→ **Text shown**:
◇ ◇ ◇ ◇ ◇

Giselle Au-Nhien Nguyen on Nina Mingya Powles

Alone in my apartment in lockdown, water fills my mind. It carries adventures I once had, of stories from my life and other lives, of homes, dreams, memories. Vast and unknowable; endless and opportune.

The world has shrunk. At the moment, the only bodies of water I see are Merri Creek, winding north; Coburg Lake (I cycle past the island dotted with ibises); the pond at Princes Park where my ex-best friend’s dog nearly pulled me in many birthdays ago, when I didn’t know yet how much things would, or even could, change.

I think of the other bodies of water that have meant something to me, places I can no longer access: Half Moon Bay, where I held the hand of someone I was falling in love with as we watched the sky turn from blue to orange. Brunswick Baths in the summer, curled on the grass with a book, swimming laps with chlorine-slicked limbs. The pool in my parents’ backyard where, as a child, I raked leaves from the cold floor with my clawed hands. Avoca Beach, South West Rocks, Merimbula: places we went camping as a family each year, my father waking early to fish.

Bodies on the water: my parents, refugees, in a nine-metre boat drifting from Vietnam to Malaysia over ten days. My father remembers that the sea was like a swimming pool, still and blue; it only became rough when the boat was intercepted by fishermen-pirates.

Alone in my apartment in lockdown, water fills my mind. It carries adventures I once had, of stories from my life and other lives, of homes, dreams, memories. Vast and unknowable; endless and opportune.


‘Home is not a place but a collection of things that have fallen or been left behind,’ writes Nina Mingya Powles. In Small Bodies of Water, the London-based, New Zealand/Aotearoa-born writer muses on identity, race, family and the nebulous, shifting idea of home – ‘a slippery word’ – largely through the lens of the natural world.

The sixteen essays in this lyrical collection brush gently against one another as Powles explores her liminality – as a mixed Chinese-Malaysian woman, as an expat, as a non-white settler. She stitches together personal experience, natural history and the books, films and music she loves in a mesmerising intertextual patchwork. It’s an ambitious collection but Powles’ assured voice, and the constant presence of water, makes it feel like a dreamy downstream journey.

‘How do we write about nature without writing an elegy?’ a classmate of Powles’ ponders. Powles ruminates on the answer, writing, ‘I never really intended to write about ecological loss, but I also don't know how to avoid writing about it.’ Elsewhere, quoting the writer Kyo Maclear, Powles floats the idea of ‘anticipatory grief’ as she contemplates the reality of catastrophic events, such as earthquakes and tsunamis, and the impacts of these events on loved ones and places.

◇ ◇ ◇ ◇ ◇

→ **Entries supplied**:

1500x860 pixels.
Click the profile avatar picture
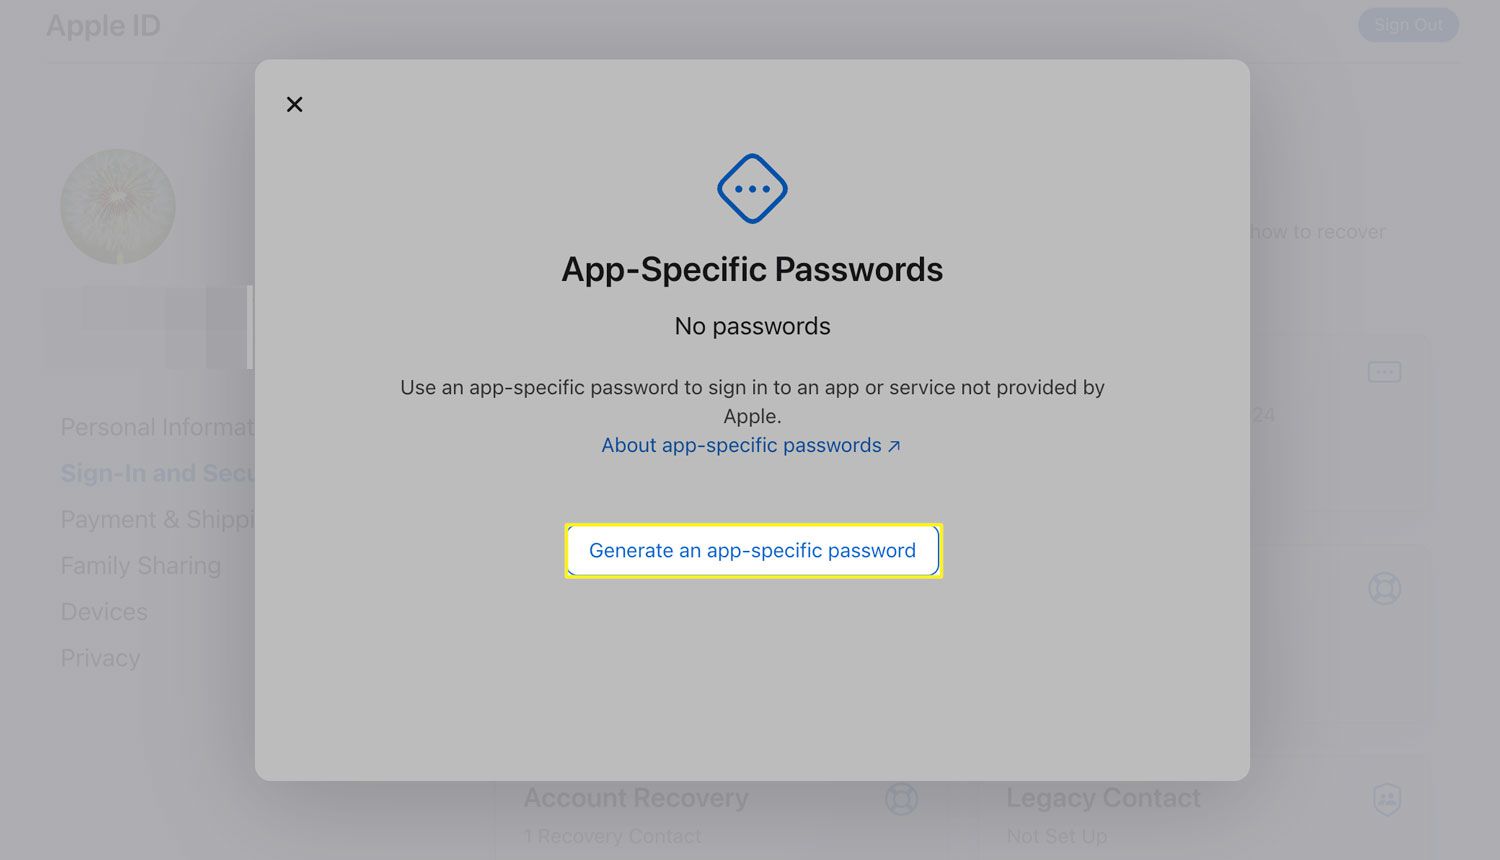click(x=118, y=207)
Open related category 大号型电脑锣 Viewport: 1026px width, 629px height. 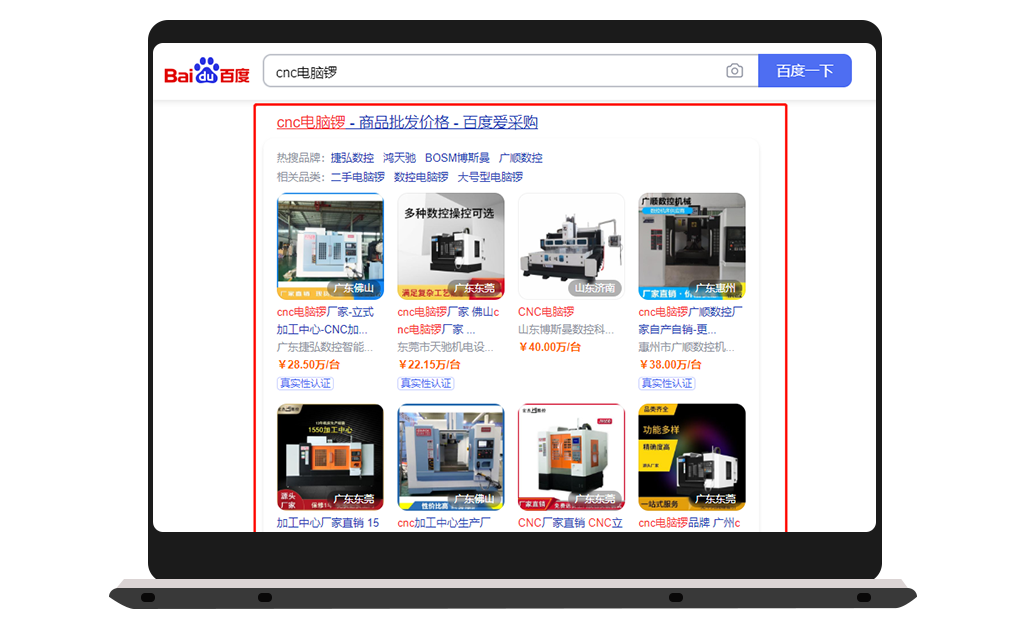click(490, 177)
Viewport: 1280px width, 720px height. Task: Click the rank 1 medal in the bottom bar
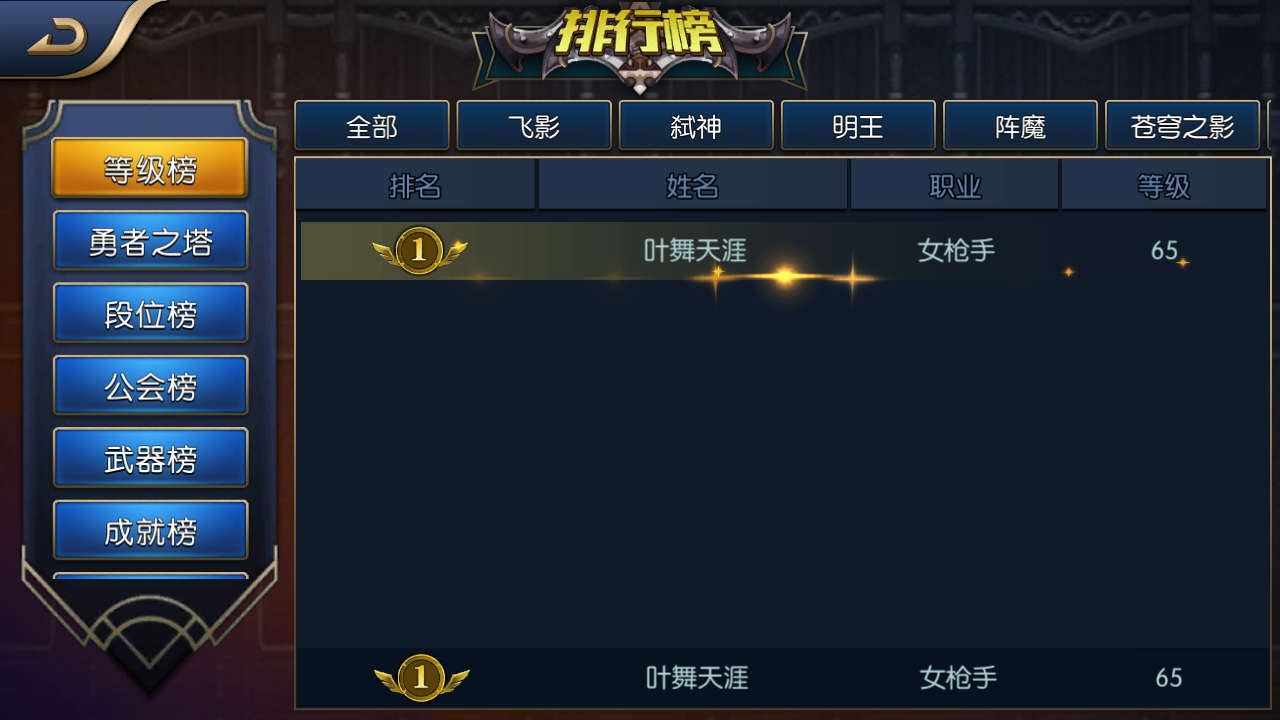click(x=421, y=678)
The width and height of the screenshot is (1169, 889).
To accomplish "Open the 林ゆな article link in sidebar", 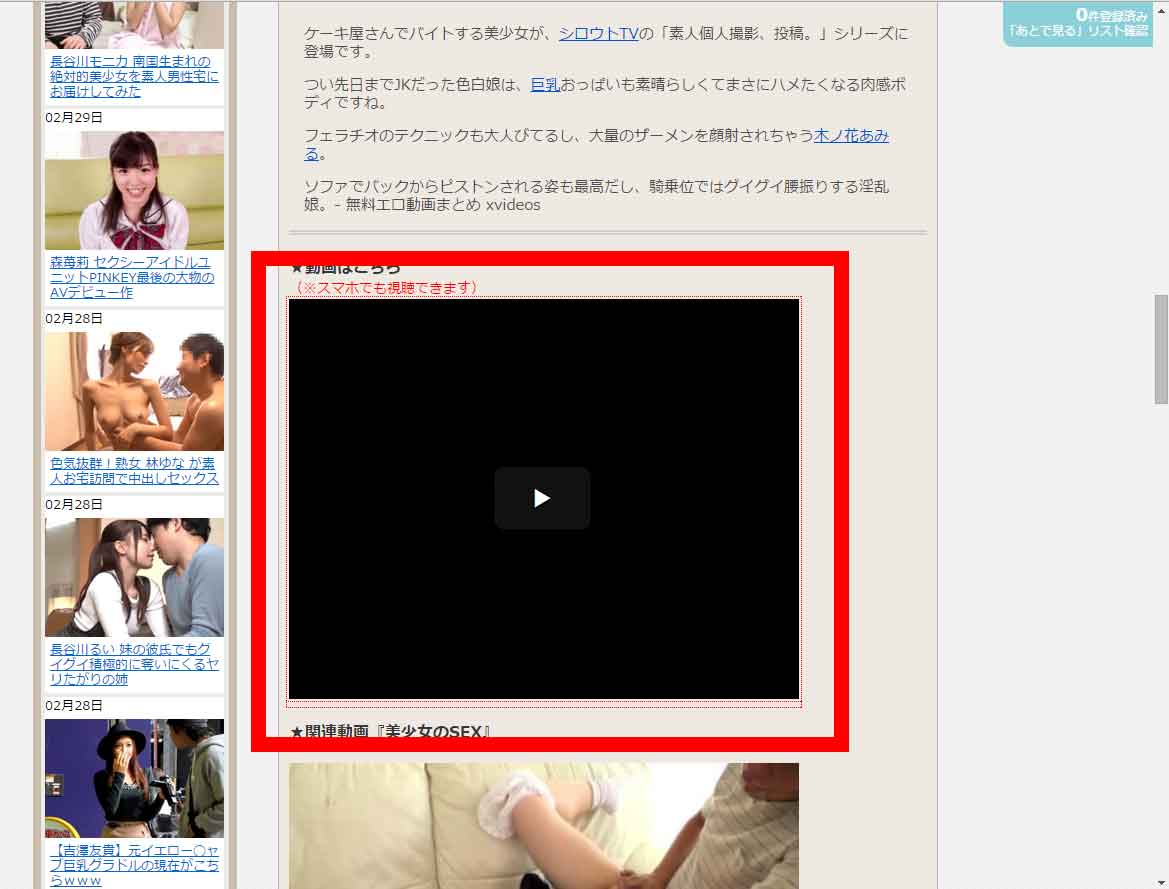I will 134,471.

◇ ◇ ◇ ◇ ◇

→ **Stated task 1**:
How many essays are in Small Bodies of Water, according to the review?
→ **Stated task 2**:
Repeat the part of the review starting with "The world has" and going on through "early to fish.", word for word.
The rows come from a different source than the review.

→ **Written solution 1**:
Sixteen.

→ **Written solution 2**:
The world has shrunk. At the moment, the only bodies of water I see are Merri Creek, winding north; Coburg Lake (I cycle past the island dotted with ibises); the pond at Princes Park where my ex-best friend’s dog nearly pulled me in many birthdays ago, when I didn’t know yet how much things would, or even could, change.

I think of the other bodies of water that have meant something to me, places I can no longer access: Half Moon Bay, where I held the hand of someone I was falling in love with as we watched the sky turn from blue to orange. Brunswick Baths in the summer, curled on the grass with a book, swimming laps with chlorine-slicked limbs. The pool in my parents’ backyard where, as a child, I raked leaves from the cold floor with my clawed hands. Avoca Beach, South West Rocks, Merimbula: places we went camping as a family each year, my father waking early to fish.